Ciò comporta la sostanziale neutralità dello scrutinio dell’elemento soggettivo (e quindi dell’eventuale buona fede del dichiarante), nonché l’inconfigurabilità del falso innocuo, non potendo il GSE farsi carico di dimostrare l’intento sotteso alla mancata prospettazione di un quadro reale, salvo rilevarne la conseguenza finale.

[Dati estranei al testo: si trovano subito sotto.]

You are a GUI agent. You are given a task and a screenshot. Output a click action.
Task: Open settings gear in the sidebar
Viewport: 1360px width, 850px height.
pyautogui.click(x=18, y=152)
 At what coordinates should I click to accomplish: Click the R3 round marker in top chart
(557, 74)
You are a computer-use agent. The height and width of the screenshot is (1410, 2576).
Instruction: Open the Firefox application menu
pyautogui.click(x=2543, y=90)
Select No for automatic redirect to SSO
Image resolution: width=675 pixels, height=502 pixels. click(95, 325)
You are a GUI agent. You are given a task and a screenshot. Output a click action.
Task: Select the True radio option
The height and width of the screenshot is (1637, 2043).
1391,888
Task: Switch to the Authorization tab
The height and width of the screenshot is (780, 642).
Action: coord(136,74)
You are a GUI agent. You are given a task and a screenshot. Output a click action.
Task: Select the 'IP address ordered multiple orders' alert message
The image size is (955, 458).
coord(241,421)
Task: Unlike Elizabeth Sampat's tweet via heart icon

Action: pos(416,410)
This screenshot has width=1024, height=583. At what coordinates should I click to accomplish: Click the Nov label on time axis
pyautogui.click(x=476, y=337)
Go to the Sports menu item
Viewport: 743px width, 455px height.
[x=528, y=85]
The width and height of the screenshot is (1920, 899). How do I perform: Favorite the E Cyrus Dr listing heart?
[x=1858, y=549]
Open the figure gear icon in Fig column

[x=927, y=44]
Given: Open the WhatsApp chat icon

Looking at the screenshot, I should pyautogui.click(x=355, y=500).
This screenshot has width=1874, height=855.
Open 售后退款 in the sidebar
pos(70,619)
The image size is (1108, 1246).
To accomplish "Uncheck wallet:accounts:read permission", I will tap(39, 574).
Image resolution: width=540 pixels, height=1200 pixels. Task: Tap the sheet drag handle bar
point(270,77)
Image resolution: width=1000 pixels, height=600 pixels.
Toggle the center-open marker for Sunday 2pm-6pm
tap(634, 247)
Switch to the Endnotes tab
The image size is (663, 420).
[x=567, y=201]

La decurtazione percentuale degli incentivi energetici in luogo della decadenza, prevista dall’art. 42, co. 3 cit., presuppone un giudizio aggiuntivo di rilevanza della violazione da parte del GSE e si pone come una sanzione minore rispetto alla decadenza in quanto la salvaguardia, almeno in parte, della situazione riscontrata, è ritenuta compatibile con le esigenze pubblicistiche sottese al potere di vigilanza. Esso riguarda le sole violazioni di minore entità e non quelle rilevanti ai fini dell’ottenimento dell’incentivo
L’artato frazionamento degli impianti costituisce abuso del diritto nello specifico settore dei meccanismi di incentivazione per la produzione di energia da fonti rinnovabili e costituisce una violazione rilevante ai fini della decadenza dagli incentivi energetici, in quanto l’elusione delle regole di settore al fine di conseguire vantaggi non spettanti, quale che ne sia la natura, non può assurgere a fattispecie costitutiva del diritto all’incentivazione (o del diritto a un’incentivazione superiore a quella spettante), in quanto pregiudica gli altri operatori economici che quelle regole hanno rispettato, vanifica l’imposizione di specifici requisiti di potenza per l’ammissione al beneficio e frustra, in ultima analisi, la stessa finalità perseguita attraverso la distribuzione delle risorse, scarse per definizione.
Per «artato frazionamento» deve intendersi la pratica utilizzata dal produttore di energia rinnovabile per ottenere incentivi non dovuti o maggiori rispetto a quelli effettivamente spettanti, o comunque un beneficio, mediante la divisione di un unico impianto in due o più di taglia più piccola, con ciò danneggiando non solo le casse dello Stato ma anche gli altri produttori, giusta la natura limitata delle somme destinate allo scopo.
Sul piano probatorio, ai fini della sussistenza dell’artato frazionamento di un impianto, è sufficiente che esso possa ragionevolmente e non illogicamente desumersi da fatti gravi, precisi e concordanti: nel caso di specie, la sostanziale contestualità di richieste e adempimenti, la contiguità degli impianti (tutti di analoga potenza) e delle particelle di ubicazione, poi confluite in una sola dopo essere rimaste frazionate per il tempo necessario all’inoltro delle singole istanze e l’identità del soggetto responsabile.